A University of California Agriculture and Natural Resources publication (Suslow, Thomas, Bradford) used the following example to illustrate this process:  A tomato variety containing a gene for resistance to root knot nematode was discovered in a wild relative of the tomato and transferred into cultivated tomatoes through traditional breeding (sexual crossing and embryo rescue).  This process was slow, requiring each progeny to be planted into nematode-infested soil and grown to maturity prior to examination for resistance/infection.  Later, breeders discovered a (genetic) “marker” from the wild parent was located on the chromosome next to the (nematode resistant) desired gene and that each time the gene was transferred so was the marker.  This allowed breeders to speed the process dramatically by testing for the marker and predicting the gene would be present.  This is a clear example of how traits that may be hard to come by (e.g.  difficult to pass on or expressed at later stages of a crop), can be selected (or avoided) with a much higher degree of precision much earlier in the breeding process.  With “molecular breeding,” agriculture can benefit from great genetic gain in a fraction of the time and at a much lower cost than traditional breeding. 

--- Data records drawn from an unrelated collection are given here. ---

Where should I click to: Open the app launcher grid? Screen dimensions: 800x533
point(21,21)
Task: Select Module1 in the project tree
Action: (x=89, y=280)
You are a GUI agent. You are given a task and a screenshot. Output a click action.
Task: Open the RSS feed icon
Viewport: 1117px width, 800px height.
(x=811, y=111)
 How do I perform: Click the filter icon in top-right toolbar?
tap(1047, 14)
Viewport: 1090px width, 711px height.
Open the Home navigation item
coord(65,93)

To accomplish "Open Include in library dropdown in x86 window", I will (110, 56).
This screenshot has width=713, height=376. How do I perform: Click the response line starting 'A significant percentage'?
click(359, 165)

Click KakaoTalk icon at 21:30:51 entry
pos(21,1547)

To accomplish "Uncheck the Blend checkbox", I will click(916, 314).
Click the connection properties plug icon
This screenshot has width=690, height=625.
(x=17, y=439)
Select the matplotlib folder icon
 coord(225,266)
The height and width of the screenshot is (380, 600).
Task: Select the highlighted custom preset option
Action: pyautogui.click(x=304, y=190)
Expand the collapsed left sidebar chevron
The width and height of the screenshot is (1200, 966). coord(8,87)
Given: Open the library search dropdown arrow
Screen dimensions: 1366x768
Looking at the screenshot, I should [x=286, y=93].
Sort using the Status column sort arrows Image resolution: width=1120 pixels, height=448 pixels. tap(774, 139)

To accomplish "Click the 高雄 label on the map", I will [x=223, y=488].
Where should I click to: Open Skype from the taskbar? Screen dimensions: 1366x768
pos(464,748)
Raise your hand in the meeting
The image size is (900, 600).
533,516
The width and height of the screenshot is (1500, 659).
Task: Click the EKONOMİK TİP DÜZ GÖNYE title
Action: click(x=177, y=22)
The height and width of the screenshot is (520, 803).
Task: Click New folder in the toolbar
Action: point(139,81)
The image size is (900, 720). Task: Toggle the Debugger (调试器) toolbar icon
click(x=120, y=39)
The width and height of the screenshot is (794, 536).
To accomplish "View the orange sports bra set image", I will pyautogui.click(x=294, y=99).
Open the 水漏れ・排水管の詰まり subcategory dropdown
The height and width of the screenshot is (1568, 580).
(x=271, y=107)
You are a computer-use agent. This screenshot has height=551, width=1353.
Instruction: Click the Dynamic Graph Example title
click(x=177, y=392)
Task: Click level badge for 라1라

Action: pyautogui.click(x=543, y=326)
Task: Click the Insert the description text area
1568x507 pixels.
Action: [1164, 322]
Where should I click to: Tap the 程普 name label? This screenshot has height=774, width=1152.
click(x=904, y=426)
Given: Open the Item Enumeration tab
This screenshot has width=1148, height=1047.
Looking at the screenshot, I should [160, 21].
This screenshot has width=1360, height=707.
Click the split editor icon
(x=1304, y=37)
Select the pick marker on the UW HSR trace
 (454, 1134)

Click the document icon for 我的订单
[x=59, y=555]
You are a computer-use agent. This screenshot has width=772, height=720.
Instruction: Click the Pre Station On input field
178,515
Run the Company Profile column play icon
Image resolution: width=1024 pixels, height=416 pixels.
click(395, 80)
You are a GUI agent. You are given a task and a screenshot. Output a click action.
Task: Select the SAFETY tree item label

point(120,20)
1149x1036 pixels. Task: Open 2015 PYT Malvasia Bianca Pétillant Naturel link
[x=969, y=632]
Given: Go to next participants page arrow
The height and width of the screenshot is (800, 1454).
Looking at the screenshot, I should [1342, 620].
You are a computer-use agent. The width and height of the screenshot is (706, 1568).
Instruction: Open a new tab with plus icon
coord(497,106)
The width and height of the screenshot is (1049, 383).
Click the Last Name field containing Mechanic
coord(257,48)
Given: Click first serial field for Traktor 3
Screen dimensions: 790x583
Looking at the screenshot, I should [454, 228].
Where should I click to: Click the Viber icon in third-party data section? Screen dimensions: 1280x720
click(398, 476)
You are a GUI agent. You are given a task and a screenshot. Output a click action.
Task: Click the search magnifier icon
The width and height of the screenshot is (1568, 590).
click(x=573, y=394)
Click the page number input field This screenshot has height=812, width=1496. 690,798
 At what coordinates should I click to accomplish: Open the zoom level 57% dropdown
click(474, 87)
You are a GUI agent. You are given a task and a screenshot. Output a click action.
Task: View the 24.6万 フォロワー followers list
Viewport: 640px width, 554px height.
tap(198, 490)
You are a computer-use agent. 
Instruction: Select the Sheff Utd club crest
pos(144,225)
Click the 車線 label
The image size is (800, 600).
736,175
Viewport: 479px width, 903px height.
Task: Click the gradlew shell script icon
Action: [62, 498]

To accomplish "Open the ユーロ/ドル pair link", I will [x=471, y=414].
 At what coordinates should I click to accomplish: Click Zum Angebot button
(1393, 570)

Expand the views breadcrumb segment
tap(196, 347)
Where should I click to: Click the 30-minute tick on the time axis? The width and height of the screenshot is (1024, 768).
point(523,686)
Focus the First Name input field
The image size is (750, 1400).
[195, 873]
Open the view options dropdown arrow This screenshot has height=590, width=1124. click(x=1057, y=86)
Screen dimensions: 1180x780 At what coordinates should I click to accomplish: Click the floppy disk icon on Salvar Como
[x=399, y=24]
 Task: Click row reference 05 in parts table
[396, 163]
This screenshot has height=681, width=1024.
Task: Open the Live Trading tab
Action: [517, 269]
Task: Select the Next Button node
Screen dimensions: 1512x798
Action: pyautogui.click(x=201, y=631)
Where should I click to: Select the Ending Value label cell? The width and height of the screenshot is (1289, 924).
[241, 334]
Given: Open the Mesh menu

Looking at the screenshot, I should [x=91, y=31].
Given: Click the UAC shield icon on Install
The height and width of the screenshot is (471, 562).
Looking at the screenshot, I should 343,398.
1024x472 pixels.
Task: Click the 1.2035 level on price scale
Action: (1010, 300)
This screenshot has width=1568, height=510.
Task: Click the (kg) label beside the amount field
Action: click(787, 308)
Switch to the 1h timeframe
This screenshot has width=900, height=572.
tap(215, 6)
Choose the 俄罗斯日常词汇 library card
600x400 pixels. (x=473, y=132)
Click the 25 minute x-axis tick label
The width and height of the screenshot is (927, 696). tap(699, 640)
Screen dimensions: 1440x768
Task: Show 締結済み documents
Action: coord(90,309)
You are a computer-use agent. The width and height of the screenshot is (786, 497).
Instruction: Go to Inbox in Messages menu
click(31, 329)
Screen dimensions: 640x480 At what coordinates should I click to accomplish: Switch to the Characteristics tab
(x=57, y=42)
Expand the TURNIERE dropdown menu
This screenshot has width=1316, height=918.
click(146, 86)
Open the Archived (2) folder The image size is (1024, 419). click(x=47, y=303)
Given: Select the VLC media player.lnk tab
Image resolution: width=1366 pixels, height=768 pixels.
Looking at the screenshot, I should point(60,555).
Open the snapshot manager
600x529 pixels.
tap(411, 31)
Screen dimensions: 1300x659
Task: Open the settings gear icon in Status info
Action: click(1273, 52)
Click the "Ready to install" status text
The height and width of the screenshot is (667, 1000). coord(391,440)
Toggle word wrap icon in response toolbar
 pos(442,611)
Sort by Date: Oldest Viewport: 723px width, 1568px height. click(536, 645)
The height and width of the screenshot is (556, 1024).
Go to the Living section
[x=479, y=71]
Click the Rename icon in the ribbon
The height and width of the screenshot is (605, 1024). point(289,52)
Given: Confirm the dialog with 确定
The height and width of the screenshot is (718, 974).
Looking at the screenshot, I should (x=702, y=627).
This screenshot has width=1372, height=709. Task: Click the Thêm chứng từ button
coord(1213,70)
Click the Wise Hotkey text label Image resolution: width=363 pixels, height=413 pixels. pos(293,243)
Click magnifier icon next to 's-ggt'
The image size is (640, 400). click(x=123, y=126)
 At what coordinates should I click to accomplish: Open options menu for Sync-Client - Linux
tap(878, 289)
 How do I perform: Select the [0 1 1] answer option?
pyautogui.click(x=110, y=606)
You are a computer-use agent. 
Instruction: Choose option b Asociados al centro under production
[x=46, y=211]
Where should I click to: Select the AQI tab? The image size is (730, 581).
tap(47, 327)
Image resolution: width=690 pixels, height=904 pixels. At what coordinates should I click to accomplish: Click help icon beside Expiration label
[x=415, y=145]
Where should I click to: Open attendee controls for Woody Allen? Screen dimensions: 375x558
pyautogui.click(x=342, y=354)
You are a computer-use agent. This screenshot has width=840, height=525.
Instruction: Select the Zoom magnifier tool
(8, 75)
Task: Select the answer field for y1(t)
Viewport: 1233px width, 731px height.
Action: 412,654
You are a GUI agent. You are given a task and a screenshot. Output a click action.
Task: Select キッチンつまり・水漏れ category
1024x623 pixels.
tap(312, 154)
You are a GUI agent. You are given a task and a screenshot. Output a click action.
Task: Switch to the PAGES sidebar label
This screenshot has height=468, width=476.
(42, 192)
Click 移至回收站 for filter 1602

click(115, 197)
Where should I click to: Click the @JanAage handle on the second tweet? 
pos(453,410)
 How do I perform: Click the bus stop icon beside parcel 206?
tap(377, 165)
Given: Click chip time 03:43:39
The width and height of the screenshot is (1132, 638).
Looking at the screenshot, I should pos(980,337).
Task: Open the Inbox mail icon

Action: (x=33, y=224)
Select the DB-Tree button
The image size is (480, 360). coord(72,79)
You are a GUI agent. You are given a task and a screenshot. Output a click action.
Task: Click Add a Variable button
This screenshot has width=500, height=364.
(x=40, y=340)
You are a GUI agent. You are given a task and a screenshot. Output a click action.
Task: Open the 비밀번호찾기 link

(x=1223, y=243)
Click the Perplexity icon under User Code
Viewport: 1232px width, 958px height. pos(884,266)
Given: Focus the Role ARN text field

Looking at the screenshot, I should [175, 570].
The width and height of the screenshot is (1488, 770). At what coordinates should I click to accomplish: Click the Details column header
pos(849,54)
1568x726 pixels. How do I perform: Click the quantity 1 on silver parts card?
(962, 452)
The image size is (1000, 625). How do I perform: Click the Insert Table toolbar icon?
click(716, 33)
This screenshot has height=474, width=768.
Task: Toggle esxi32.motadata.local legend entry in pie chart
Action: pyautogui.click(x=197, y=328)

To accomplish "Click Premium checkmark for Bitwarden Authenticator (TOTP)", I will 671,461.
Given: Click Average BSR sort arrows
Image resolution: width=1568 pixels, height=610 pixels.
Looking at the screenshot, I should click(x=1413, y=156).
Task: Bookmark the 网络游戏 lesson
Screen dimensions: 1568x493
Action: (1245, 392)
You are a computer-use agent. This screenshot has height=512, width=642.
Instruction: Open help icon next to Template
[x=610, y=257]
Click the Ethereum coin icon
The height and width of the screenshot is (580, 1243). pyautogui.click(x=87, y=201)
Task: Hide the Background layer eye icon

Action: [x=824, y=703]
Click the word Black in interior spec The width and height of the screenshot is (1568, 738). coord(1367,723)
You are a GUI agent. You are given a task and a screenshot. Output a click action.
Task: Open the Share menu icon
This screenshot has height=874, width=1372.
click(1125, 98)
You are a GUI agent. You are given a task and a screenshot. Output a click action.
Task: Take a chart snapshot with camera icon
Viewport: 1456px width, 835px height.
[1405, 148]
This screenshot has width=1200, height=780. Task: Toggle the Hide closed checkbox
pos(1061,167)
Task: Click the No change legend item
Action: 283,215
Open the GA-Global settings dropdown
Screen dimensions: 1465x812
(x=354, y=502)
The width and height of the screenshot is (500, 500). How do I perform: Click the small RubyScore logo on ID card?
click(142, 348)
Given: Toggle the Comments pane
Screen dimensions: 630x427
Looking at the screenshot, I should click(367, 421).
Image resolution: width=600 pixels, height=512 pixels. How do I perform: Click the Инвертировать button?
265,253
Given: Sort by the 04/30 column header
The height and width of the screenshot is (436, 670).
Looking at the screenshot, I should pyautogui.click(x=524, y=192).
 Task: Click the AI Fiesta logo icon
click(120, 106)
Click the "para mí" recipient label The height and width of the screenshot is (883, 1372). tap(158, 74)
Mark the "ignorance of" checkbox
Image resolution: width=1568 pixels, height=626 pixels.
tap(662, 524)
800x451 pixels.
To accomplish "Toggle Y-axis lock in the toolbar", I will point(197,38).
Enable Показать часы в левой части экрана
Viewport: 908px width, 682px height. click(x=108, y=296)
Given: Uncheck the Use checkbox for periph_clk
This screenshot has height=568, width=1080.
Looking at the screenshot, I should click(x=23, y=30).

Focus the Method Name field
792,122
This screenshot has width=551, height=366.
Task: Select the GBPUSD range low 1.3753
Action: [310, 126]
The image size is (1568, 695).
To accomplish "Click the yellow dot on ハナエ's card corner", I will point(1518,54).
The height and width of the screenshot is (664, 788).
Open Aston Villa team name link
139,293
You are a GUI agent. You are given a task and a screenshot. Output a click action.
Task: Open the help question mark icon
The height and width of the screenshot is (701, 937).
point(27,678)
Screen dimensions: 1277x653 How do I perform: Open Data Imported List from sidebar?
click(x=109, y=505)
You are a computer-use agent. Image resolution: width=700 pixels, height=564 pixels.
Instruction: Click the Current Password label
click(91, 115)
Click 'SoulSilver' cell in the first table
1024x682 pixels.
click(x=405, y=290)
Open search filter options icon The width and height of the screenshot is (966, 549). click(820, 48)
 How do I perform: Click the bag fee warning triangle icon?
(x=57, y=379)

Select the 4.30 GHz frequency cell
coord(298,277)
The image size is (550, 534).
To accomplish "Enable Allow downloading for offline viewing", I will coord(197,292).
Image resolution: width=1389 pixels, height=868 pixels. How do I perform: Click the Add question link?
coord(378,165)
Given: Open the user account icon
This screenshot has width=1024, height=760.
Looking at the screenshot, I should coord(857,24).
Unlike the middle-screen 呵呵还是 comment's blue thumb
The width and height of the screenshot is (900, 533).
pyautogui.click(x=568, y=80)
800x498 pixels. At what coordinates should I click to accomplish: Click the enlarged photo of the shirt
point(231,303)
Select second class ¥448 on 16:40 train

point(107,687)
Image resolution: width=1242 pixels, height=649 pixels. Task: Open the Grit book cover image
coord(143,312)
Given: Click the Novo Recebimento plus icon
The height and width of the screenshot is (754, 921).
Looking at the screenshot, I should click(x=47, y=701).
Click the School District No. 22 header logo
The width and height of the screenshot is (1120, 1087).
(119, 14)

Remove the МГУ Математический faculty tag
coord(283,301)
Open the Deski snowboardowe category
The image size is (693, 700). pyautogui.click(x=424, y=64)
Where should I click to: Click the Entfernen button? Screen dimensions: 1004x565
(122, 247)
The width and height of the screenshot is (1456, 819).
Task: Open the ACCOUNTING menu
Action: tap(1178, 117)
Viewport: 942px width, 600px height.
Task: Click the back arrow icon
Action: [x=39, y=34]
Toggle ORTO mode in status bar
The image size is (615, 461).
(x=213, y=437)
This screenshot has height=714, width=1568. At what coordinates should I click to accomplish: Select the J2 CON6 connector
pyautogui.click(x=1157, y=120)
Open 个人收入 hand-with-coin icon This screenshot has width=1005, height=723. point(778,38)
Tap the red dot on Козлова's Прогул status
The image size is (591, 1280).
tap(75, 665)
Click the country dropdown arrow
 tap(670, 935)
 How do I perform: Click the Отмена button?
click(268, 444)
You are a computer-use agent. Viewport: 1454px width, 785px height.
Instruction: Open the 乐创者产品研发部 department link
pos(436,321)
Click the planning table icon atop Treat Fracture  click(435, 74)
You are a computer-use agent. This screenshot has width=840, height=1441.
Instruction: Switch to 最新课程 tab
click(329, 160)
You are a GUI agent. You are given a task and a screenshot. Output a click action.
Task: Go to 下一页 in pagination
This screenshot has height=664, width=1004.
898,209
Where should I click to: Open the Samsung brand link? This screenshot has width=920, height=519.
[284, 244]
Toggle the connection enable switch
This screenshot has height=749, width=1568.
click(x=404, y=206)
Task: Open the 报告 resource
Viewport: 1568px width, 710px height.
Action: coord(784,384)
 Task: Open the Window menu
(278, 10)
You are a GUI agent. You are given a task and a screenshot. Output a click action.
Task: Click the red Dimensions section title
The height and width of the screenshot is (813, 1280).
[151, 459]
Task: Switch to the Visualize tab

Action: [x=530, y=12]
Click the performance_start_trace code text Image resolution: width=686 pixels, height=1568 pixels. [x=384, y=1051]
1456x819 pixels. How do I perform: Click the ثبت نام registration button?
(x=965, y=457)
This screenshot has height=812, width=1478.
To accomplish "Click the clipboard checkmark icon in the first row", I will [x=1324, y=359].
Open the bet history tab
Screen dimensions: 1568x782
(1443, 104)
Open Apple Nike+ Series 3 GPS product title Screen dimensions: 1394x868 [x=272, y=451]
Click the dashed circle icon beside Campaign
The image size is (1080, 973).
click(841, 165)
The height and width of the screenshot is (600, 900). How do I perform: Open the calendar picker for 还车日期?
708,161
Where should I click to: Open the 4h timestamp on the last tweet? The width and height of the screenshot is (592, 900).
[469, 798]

Several mainstream environmental organizations that are stridently opposed to the insertion of foreign genes (transgenics) into crops for agronomic traits such as herbicide tolerance or insect resistance, are either accepting or more tolerant of molecular breeding programs.  With this technique, pollen-based breeding programs informed by modern biotech tools bridge the rich history of agriculture’s beginning with new cutting-edge technology.  The broader public acceptance of traditional breeding informed by modern methods and science will surely benefit farmers and consumers and the environment in which we all co-exist. 

As more and more of the commodities important to modern agriculture and the specialty crop sector are genetically mapped and sequenced, and as this information is made more widely and publicly available, I anticipate the speed of genetic gain to accelerate dramatically.  The genetic code is ripe for the next generation of “hackers” who can team up with the trusted hands of plant breeders to ensure the future of food and farming.